(WJW) – The U.S. Food and Drug Administration approved the first drug this week to treat adult patients with severe alopecia areata.

The disorder affects more than 300,000 people in the U.S. each year. Alopecia was recently talked about in the news after Will Smith slapped Chris Rock at the Oscars for making a joke about Jada Pinkett Smith, who has alopecia.

The drug, called Olumiant, is an oral tablet that treats the entire body.  

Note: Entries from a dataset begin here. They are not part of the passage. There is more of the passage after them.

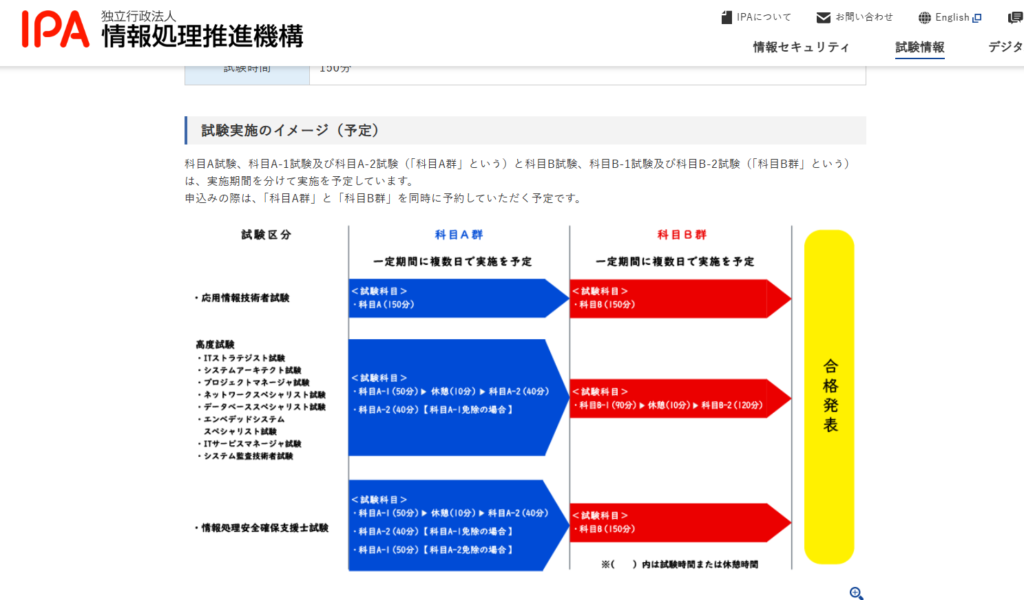Click the partially visible chat icon in header

point(1015,17)
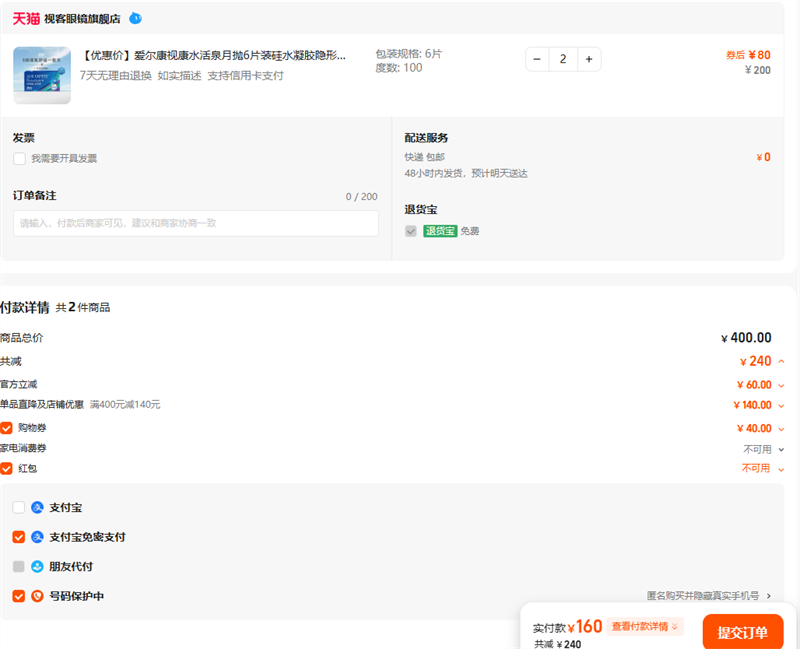Expand the 官方立减 ¥60.00 dropdown
Screen dimensions: 800x649
781,385
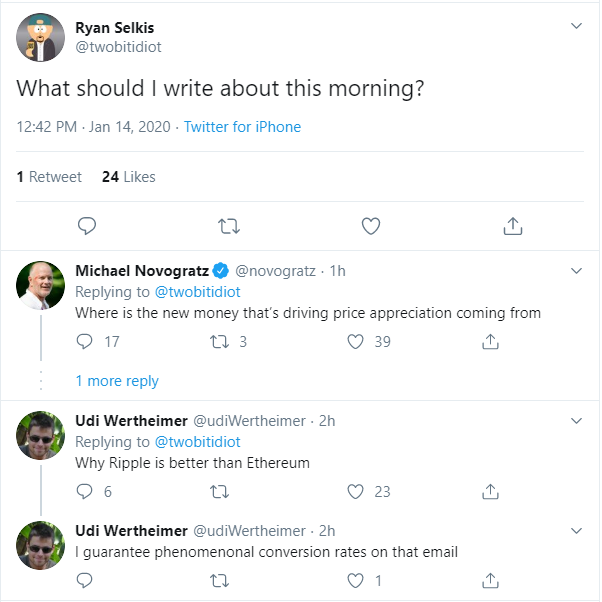Retweet Ryan Selkis's main tweet

[x=229, y=226]
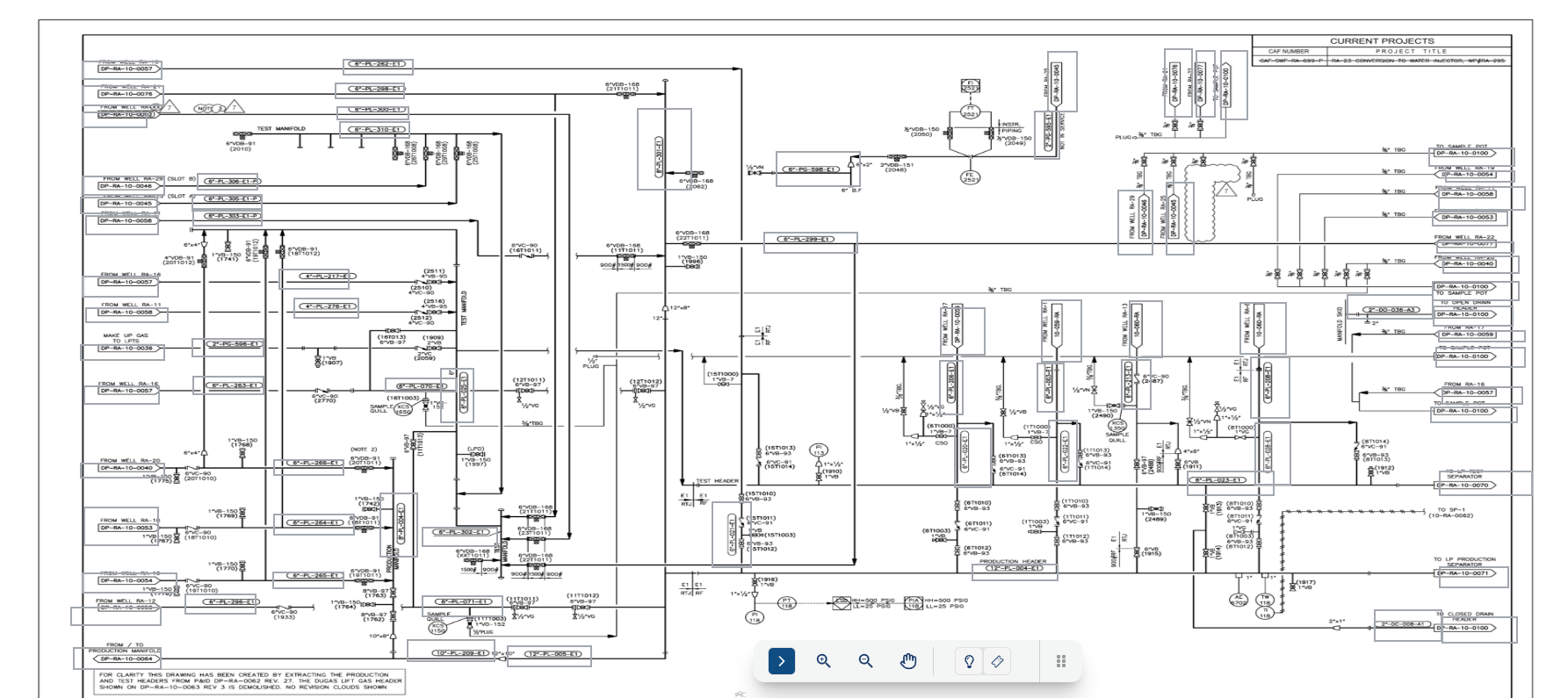Screen dimensions: 1568x698
Task: Click the grid dots toolbar handle
Action: [x=1060, y=661]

Alopecia areata, commonly referred to as just alopecia, is an autoimmune disorder in which the body attacks its own hair follicles, causing hair to fall out, often in clumps. Olumiant is a Janus kinase (JAK) inhibitor which blocks the activity of one or more of a specific family of enzymes, interfering with the pathway that leads to inflammation.

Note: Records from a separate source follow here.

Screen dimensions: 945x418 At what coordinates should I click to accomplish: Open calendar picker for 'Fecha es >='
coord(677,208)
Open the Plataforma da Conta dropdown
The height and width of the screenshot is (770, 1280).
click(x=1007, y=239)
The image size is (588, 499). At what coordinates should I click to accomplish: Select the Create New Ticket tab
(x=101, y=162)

“Access to safe and effective treatment options is crucial for the significant number of Americans affected by severe alopecia,” said Kendall Marcus, M.D., director of the Division of Dermatology and Dentistry in the FDA’s Center for Drug Evaluation and Research. “Today’s approval will help fulfill a significant unmet need for patients with severe alopecia areata.”

Olumiant was originally approved in 2018. It is approved as a treatment for certain adult patients with moderately to severely active rheumatoid arthritis. Olumiant is also approved for the treatment of COVID-19 in certain hospitalized adults.  

The FDA granted the approval of Olumiant to Eli Lilly and Company.